= Given passage =
+ + + + + + +

Posted on 01/02/2009 7:44:26 AM PST by Red Badger
First an explosion as powerful as thousands of megatons of TNT rained meteorites down on North America. Then forest fires broke out across the continent, sending up a thick layer of soot and dust that blocked out the sun. A sudden ice age ensued, and some of the Earth's largest animals went extinct in a blink of geological time.
It's well known that a meteorite colliding with Earth is considered the most likely reason dinosaurs died off 65 million years ago. Now a team of scientists says it has found new evidence that a comet triggered a similar extinction much more recently: just 13,000 years ago, when humans were around to witness the event and suffer its terrible consequences.
The researchers also think that when the comet exploded above the planet's surface - ultimately killing off mammoths, saber-toothed tigers and other large mammals that roamed North America - Chicago wasn't too far from ground zero.
"If you'd been in Chicago back in that time, it would've been one very bad day," said Allen West, an Arizona geophysicist and one of the authors of a paper appearing Friday in the journal Science.
The scientists, led by University of Oregon anthropologist Douglas Kennett, say their report offers up a "smoking bullet" - proof it was a comet that set off the sudden, thousand-year freeze and wiped out the big animals of the era.
Working at multiple sites across the continent, researchers found nanodiamonds - microscopic particles thought to be found on comets - in a 13,000-year-old layer of rich sedimentary soil called a "black mat." Beneath the layer with the nanodiamonds, fossils of the animals are abundant. After that layer, they disappear, West said.
"It's extraordinary that tens of millions of animals disappeared synchronously at exactly the time when the diamonds and carbon layer are laid down across the continent," said West, whose co-authors include DePaul University chemist Wendy Wolbach.
Arrowheads and other artifacts from the Clovis culture of humans - an early hunter-gatherer society - also vanish after the black mat was laid down 13,000 years ago.
In 2007, West and a team of scientists published an analysis of black mats from several regions that found heavy metals, soot and charcoal suggestive of meteorite impacts and subsequent fires. The new report says the discovery of nanodiamonds in the same material is more evidence of a cosmic strike.
Archeologists have long speculated about whether climate change or over-hunting drove the mammoths, tigers and other "megafauna" to extinction and led to the decline of the Clovis culture.
Many remain skeptical of the comet theory and think there may be better explanations for what happened, said Daniel Amick, an associate professor of anthropology at Loyola University who studies the Clovis culture.

+ + + + + + +

= Raw data =
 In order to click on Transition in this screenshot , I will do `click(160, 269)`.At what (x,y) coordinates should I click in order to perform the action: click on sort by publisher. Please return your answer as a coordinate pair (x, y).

+ + + + + + +

Transcribe the article about the comet and the ice age word for word, from "In 2007, West" up to and including "a cosmic strike.". Rely only on the article about the comet and the ice age for what follows.

= Answer to the exercise =
In 2007, West and a team of scientists published an analysis of black mats from several regions that found heavy metals, soot and charcoal suggestive of meteorite impacts and subsequent fires. The new report says the discovery of nanodiamonds in the same material is more evidence of a cosmic strike.